It's Official! Forden/Padelt Are America's Challenge Champions
Posted Thursday, October 7, 2021, 10 PM MDT (0400Z Friday, October 8)
The data is parsed, the tracks are analyzed, the numbers are crunched, and while there were a few little tweaks, the result is the same. Rhode Island’s Noah Forden and Pennsylvania’s Bert Padelt are the 24th America’s Challenge champions.
Forden and Padelt (Team 4) were the race leaders almost throughout, pursuing a strategically risky strategy of going to higher altitudes early to catch faster winds.
This is the first America’s Challenge win for both members of this team. Bert Padelt, with his flying partner at the time, Louis Vitanza, finished second in the 2002 America’s Challenge. Noah Forden is relatively new to competition gas ballooning -- he flew his first America’s Challenge in 2016. But he already has one America’s Challenge trophy; he and Bert Padelt finished third that year.
The final results (you can view the official scoring sheet, including launch/landing coordinates, here):
- Team 4, Noah Forden and Bert Padelt, distance 356.2 mi. (573.25 km), duration 36 hours 22 minutes, landing at Big Spring, TX
- Team 1, Barbara Fricke and Peter Cuneo, distance 338.43 mi. (544.66 km), duration 40 hours 25 minutes, landing near Miami, TX
- Team 2, Mark Sullivan and Cheri White, distance 173.96 mi. (279.97 km), duration 23 hours 46 minutes, landing alongside the historic Goodnight-Loving Trail on the Melrose bombing range, Cannon AFB, NM (west of Clovis NM)

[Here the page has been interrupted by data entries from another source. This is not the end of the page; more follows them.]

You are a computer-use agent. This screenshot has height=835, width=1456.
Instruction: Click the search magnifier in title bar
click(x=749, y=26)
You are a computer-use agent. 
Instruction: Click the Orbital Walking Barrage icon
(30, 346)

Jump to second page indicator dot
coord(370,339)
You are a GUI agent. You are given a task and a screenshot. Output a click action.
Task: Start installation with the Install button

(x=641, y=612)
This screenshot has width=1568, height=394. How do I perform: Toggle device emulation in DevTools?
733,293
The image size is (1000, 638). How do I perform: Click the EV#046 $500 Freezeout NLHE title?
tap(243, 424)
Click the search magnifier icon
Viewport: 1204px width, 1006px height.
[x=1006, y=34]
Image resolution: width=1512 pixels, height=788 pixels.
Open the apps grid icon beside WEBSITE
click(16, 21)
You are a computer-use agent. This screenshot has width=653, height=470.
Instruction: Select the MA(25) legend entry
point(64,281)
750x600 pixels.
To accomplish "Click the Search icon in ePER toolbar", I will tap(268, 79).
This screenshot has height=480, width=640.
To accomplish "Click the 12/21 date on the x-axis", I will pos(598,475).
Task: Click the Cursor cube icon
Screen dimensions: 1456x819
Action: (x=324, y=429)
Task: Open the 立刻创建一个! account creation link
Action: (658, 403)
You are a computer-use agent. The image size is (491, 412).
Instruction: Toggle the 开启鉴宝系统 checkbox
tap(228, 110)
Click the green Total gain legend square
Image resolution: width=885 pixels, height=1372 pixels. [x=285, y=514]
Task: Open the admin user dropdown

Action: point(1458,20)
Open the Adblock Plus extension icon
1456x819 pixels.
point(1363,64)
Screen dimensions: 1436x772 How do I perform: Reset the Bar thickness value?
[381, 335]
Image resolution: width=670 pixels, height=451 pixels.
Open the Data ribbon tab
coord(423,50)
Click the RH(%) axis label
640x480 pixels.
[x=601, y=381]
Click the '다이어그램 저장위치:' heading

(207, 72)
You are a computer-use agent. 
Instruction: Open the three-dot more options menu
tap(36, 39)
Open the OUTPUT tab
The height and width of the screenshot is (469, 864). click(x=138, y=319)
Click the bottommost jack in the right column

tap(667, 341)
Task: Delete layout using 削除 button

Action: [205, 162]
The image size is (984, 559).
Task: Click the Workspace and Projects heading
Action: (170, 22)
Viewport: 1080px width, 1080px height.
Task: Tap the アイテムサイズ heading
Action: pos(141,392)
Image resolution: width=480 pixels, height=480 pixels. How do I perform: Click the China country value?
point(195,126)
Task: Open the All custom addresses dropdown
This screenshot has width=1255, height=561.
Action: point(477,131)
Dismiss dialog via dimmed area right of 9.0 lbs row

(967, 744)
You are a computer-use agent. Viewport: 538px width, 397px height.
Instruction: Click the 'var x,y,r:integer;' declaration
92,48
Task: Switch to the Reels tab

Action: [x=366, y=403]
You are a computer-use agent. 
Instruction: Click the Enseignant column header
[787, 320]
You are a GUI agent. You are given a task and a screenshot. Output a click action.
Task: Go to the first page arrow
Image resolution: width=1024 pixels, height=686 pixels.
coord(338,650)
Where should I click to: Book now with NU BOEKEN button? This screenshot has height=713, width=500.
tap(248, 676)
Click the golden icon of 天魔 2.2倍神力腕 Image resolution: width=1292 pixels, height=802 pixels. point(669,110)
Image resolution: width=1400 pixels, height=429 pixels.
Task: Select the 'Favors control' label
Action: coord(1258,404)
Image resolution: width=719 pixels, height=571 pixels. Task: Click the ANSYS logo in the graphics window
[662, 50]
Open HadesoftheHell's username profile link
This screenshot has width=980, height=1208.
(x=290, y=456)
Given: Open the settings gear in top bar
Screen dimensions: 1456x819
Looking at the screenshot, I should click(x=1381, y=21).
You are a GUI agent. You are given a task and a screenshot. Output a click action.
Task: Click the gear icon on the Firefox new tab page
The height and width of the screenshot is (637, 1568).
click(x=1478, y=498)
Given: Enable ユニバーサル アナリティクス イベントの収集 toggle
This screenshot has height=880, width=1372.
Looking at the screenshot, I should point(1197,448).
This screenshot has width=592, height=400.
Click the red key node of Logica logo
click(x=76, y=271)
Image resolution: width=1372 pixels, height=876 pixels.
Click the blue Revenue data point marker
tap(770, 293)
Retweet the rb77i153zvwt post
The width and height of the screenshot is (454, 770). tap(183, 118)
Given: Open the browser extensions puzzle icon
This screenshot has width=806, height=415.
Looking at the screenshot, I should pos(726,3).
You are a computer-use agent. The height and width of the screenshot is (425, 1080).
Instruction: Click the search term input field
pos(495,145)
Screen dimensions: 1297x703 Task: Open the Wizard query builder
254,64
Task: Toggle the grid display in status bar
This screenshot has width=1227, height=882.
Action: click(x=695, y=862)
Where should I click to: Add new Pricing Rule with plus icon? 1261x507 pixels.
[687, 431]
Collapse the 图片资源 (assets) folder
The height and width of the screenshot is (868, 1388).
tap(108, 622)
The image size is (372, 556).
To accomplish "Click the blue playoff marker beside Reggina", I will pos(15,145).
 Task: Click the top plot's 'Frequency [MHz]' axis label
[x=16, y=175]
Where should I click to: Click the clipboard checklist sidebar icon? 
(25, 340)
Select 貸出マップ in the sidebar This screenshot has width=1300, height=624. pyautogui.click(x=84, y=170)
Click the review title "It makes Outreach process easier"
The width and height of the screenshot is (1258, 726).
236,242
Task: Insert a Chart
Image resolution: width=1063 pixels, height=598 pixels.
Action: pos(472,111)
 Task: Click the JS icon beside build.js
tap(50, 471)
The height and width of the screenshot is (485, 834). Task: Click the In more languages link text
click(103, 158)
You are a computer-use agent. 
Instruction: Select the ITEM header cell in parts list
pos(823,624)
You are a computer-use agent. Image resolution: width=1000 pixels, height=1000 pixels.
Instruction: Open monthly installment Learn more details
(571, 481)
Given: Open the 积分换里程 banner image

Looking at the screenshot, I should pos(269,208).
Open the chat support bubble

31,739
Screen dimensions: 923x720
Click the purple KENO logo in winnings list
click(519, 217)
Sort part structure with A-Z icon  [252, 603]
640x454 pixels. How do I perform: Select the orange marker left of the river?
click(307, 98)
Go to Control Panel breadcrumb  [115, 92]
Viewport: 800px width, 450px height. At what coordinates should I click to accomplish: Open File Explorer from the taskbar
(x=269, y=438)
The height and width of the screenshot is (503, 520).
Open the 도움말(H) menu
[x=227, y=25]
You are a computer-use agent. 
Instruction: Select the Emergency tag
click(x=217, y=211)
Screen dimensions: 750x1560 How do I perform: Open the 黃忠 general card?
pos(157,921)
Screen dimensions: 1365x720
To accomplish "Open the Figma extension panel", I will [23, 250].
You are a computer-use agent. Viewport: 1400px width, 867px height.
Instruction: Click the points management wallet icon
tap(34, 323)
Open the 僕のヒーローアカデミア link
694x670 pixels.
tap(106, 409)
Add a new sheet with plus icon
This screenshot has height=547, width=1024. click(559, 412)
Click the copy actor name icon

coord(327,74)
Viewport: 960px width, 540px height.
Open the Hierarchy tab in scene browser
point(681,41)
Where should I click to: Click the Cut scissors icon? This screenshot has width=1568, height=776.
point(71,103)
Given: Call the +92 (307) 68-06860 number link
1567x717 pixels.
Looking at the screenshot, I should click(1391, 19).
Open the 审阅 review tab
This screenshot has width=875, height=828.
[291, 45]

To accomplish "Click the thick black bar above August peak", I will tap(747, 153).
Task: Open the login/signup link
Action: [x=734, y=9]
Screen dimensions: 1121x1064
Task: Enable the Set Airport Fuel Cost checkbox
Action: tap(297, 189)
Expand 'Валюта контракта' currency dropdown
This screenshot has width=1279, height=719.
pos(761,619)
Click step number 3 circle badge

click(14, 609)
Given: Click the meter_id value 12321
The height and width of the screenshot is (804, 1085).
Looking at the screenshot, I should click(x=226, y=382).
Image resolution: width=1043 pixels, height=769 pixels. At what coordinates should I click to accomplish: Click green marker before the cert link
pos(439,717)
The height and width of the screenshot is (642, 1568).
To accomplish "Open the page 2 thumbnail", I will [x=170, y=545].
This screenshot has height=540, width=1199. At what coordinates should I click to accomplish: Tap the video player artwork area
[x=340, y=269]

- Team 3, Brenda Cowlishaw and Brian Duncan, distance 55.92 mi. (89.99 km), duration 14 hours 46 minutes, landing near Glorieta, NM
This was a tough race for tough men and women. Forden and Padelt’s winning distance was the shortest in the 24-year history of the America’s Challenge. Exceptionally light winds over New Mexico and Texas meant the teams had to work hard to find a way to get anywhere at all. This often meant flying in bitter cold (11 bone-chilling degrees Fahrenheit in both Team 4’s and Team 2’s baskets), on oxygen, in near total darkness. This made for a highly tactical competition reminiscent of European gas ballooning competitions, where international borders and smaller land masses limit how far teams can fly.
Unusually, this was also an all-American race with a smaller-than-usual number of competitors. Three teams from Europe or including European members who had hoped to compete had to drop out of the race due to COVID restrictions and issues with international travel and shipping.